Called FairUse4WM, the application provides a graphical user interface for the DRM removal program called "drmdbg," simplifying the process of running files through the application. The new tool reportedly works only on music files containing digital rights management code from versions 10 and 11 of Windows Media player. The application can only work on one file at a time.
While applications that break DRM code in Windows Media and other music files are not new, this particular application is unique because it could be used to free tunes downloaded on PCs through Windows Media-supported subscription services, such as those offered by Yahoo and Napster. Engadget reported that the tool made it possible to play subscription tunes downloaded from Napster on the Apple Mac, which the service doesn't normally support.
"This isn't the first program to break DRM," Joe Wilcox, analyst for Jupiter Research, said Tuesday. "What's different here is its ability to strip DRM from subscription content."
Subscription services store music on a PC, so it can be moved to a portable media player. The DRM application prevents the music from being copied to a disk, and contains a 30-day timer that's reset every time the subscription is renewed. No renewal, and the files are deactivated.

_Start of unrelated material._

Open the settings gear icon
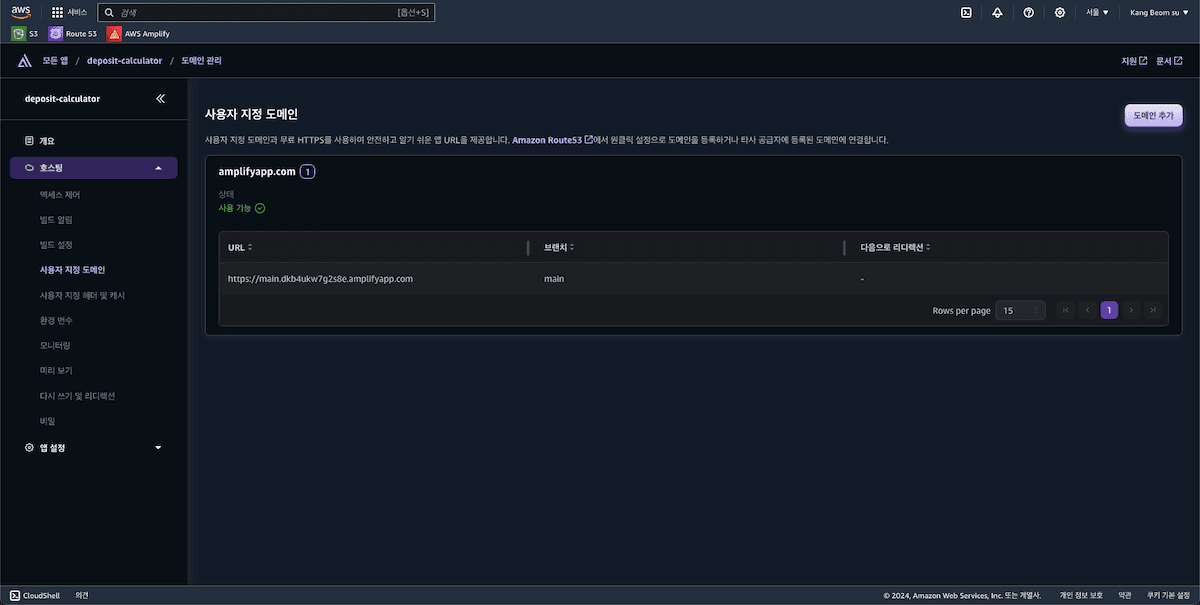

Using the latest DRM breaker to circumvent copyright protection on a subscription service is theft, Wilcox said. "If you use the software for something you've rented and not bought, then you're stealing."
The issue, however, becomes less clear for tunes bought through an online music store that only supports Windows Media player. FairUse4WM could, for example, be used to remove the DRM code, so the file could be played on Apple Computer's iPod portable player.
Some people would argue that's fair use, since the person bought the music. Publishers, however, would argue that fair use is defined in the DRM software chosen by the copyright owner.
The release of the tool brought heated debate on the Web.
"If you purchase your content and use this tool, then I see no problem and I fully support your use of this tool," a person who identified himself as a writer/editor on DRM Blog, said in a posting on Engadget. "If you did not purchase your content then you have no right to use this tool."
Another anonymous person argued against using the tool, so not to encourage more copyright protection laws.
"Circumventing DRM just gives the content providers ammo when they try to get Congress to pass anti-circumvention legislation," the person wrote.
In an open letter to Microsoft, Engadget editors called on Microsoft not to patch the vulnerability in Windows DRM that made it possible for the tool to work. The site argued that the tool would boost music sales and the use of subscription services.
"Being able to strip out the DRM on a file actually makes it more useful " and thus more valuable " for the consumer," the letter said.
The restrictions DRM places on the use of music encourages more consumers to get their music illegally from peer-to-peer networks, the site argued.
"The only way for DRM to be successful is if it's painless and seamless, and we get tons of emails from consumers complaining about how hard it is to get Napster, Rhapsody, Yahoo Music Unlimited, etc. tracks onto their players" or even their Macs, the letter said.
Microsoft was not immediately available for comment.